▸ **AIM OF THE EXERCISE**
Look through the records and copy each line with the string "Locate" in it.

▸ **DATA SHOWN**
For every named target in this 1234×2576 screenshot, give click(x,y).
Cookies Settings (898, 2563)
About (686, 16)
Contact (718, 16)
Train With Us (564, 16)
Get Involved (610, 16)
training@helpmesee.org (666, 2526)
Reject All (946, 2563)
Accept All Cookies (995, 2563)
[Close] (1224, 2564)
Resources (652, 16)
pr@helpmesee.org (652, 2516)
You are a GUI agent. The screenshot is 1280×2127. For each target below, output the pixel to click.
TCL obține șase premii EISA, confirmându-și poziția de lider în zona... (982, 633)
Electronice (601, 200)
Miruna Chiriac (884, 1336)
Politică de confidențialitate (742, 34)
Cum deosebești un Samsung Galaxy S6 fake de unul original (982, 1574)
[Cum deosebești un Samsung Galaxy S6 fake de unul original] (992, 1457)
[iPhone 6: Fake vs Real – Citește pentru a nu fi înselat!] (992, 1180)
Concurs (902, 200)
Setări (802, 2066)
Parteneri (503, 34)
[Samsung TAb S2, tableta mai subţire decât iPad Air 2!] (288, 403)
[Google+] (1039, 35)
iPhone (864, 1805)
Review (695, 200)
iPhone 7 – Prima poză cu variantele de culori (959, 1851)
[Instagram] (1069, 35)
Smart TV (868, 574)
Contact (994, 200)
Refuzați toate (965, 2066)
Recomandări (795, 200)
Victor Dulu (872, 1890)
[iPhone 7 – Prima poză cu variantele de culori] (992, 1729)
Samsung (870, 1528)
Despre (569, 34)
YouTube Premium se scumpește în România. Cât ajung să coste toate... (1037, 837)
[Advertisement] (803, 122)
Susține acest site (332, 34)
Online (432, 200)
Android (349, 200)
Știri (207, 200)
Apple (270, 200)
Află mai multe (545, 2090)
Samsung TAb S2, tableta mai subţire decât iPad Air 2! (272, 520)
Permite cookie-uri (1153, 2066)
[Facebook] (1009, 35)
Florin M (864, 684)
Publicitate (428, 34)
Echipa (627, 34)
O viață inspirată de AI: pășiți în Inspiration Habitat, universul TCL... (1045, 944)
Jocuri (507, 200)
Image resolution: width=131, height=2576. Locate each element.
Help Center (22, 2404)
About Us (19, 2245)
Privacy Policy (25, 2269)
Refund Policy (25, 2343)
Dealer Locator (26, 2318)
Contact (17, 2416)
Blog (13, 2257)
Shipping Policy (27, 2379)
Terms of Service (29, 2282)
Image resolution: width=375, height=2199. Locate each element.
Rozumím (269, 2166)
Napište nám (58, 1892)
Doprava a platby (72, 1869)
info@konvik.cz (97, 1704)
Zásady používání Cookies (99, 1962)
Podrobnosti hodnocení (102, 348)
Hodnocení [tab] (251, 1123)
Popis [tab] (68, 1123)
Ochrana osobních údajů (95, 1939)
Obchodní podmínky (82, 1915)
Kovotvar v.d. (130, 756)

▸ **OUTPUT OF THE EXERCISE**
Image resolution: width=131, height=2576. Locate each element.
Image resolution: width=375, height=2199. Locate each element.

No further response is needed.